I acknowledge that I did not answer that question and apologise to the noble Lord for not having done so last week. The whole issue of stakeholder support is one that the risk register addresses, as he will see from the document that we published. I do not recall the specific issue of waiting times to see one’s GP arising in the risk register for the simple reason that, although I acknowledge that it is currently a problem in some parts of the country, particularly London, that is not a direct result of anything that the Government are doing in our reform programme.
My Lords, would my noble friend decline to take lessons in these matters from those who supported former Prime Minister Blair in not publishing a full and frank assessment of the intelligence reports on which he committed this country to a war?
My Lords, risk registers are a tool to inform policy-making, so is the department currently working on a risk register for the implementation of the social care Bill, including the risks around the failure to reform the funding of social care?

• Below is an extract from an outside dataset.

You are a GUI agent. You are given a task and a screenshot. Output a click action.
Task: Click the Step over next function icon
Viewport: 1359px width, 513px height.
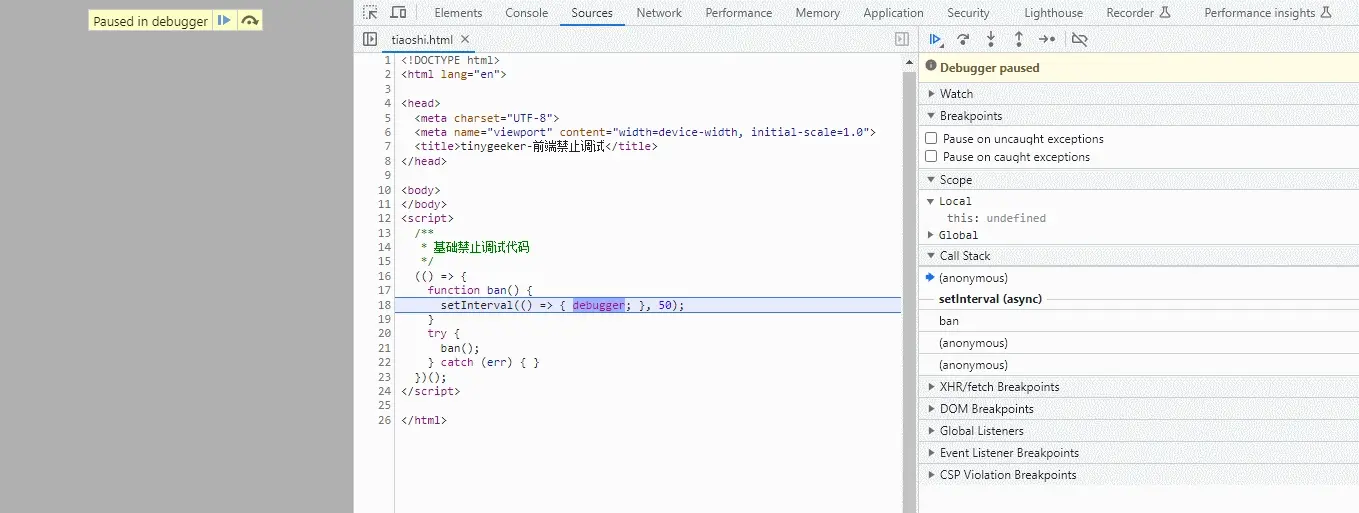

In answer to that characteristically helpful question from my noble friend, the department will put in place thorough programme-management arrangements as it takes forward the draft care and support Bill and plans for its implementation. That will include monitoring and assessing risks as they arise, to ensure smooth passage through to implementation.
Lord Peston
My Lords, I repeat what I said last time: it really is about time that the Liberal Democrats recognised that they are part of the government side. Everyone is getting quite fed up with this demand to be treated separately.
Is it not trivially obvious that all decision-making involves risks and therefore the Government’s refusal to publish this register would cause a reasonable person outside to come to the conclusion, much as the Minister might dislike this, that the Government really are trying to hide something that was damaging to them?
My Lords, I cannot answer for those who see something suspicious in what the Government are doing. All I can say is that we are absolutely clear that the circumstances in this case were exceptional. The FOI request from Mr Healey was made at a particularly sensitive time when the need for a safe space for civil servants and Ministers was especially high. The Freedom of Information Act was drafted specifically to allow for the ministerial veto. It is not just about the specific content of the risk register; it is also about preserving risk registers in general as frank internal working tools in the interests of good government.